Los Angeles nüfusuna denk Suriyeli kardeşimizi ağırlıyoruz
Batılı okuyucuların kafasında daha somut bir imaj oluşturması için yazısında Türkiye’nin yıllardır misafir ettiği Suriyelilerin sayısını da Amerika’nın Los Angeles şehrinin nüfusuyla örneklendiren Akar, “Los Angeles nüfusuna denk düşen 4 milyona yakın Suriyeli kardeşimizi – ki bu arada bunlardan yüz binlercesi YPG terör örgütünün zulmünden kaçan Kürt kardeşlerimizdir – ülkemizde ağırlıyoruz. Türkiye’nin Suriyeli sığınmacıların eğitimi, sağlığı ve barınması için bugüne kadar harcadığı para 40 milyar dolardır. Biz, Suriye’de daha fazla yıkımın ne sonuçlar doğuracağının herkesten daha fazla bilincindeyiz ve bu yüzden de Suriye’ye barış ve istikrarın gelmesini istiyoruz. Operasyona başladıktan sonra teröristlerin bölgeden çekilmesi için iki kez harekâta ara verdik ancak YPG’li teröristlerin ihlalleri hala sürmektedir. Türkiye’nin mücadelesi Kürtlerle değildir ve bizim daha önceki harekatlarımız bunu hiçbir şüpheye yer bırakmayacak biçimde göstermiştir” dedi.

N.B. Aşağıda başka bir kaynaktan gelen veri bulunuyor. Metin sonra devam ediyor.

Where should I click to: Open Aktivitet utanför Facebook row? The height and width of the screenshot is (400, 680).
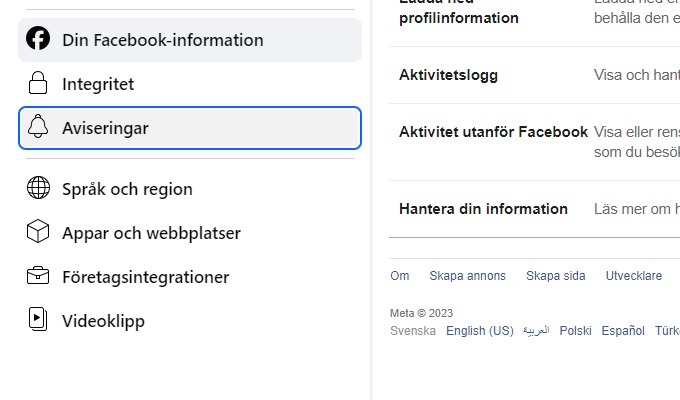coord(534,142)
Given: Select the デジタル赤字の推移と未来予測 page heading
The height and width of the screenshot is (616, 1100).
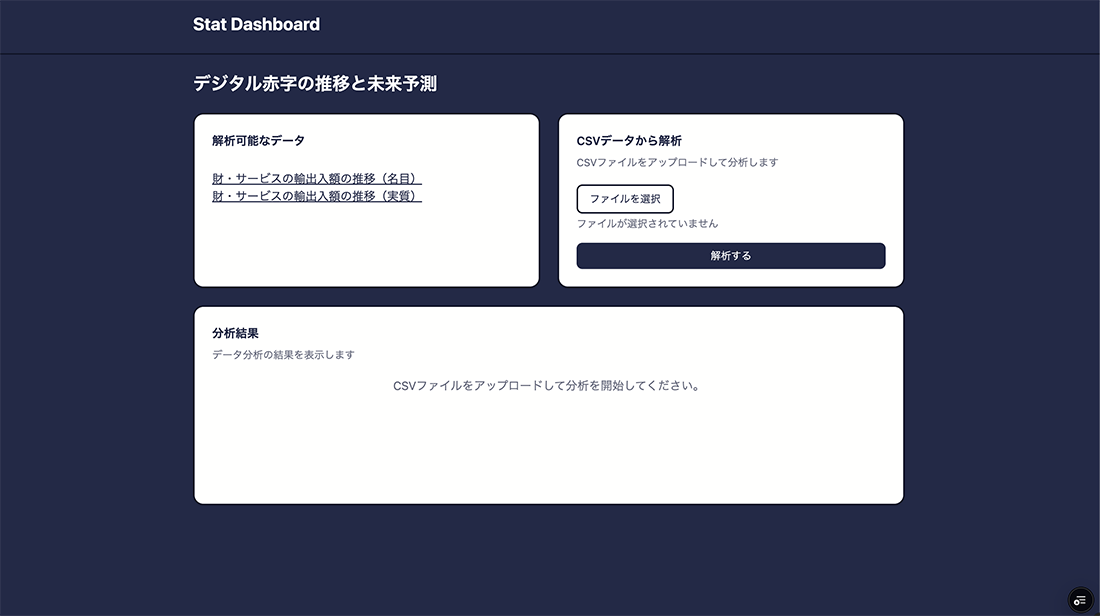Looking at the screenshot, I should coord(315,84).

Dikkatle bakan herkesin Türkiye’nin mücadelesinin sınırlarımızda ve bölgemizdeki teröristlerle olduğunu göreceğini, Türkiye’nin sınırının yanı başında güvenli ve demokratik bir Suriye arzuladığını, bu hedefin de NATO’nun öncelikleriyle ve uluslararası hukukla uyumlu olduğunu belirten Milli Savunma Bakanı Akar, yazısını şöyle bitirdi:

“Türkiye Avrupa’daki yaygın tabirle “kirli banyo suyunu tahliye ederken sudaki bebeği feda etmeyecek” yani önemsediği değerleri koruyacaktır. Bu anlamda Türkiye, NATO içinde tüm yükümlülüklerine bağlıdır. Hem mali katkılarımızla hem de kahraman askerlerimizin çabalarıyla bu yükümlülüğümüzün arkasında durmaktayız.

Aynı zamanda önümüzdeki yıllarda ittifakın, gerçek misyonuna ve ilkelerine bağlı, her bir müttefikin güvenlik ve emniyetinin sigortası olan daha güçlü ve sağlıklı bir birliğe doğru evrileceğini umuyoruz. NATO, değişen zamanlara ve ortaya çıkan ihtiyaçlara cevap verecek esnekliğe sahip, güçlü ve çevik bir örgüt olduğunu göstermiştir. Türkiye olarak biz buradayız ve müttefikiz.”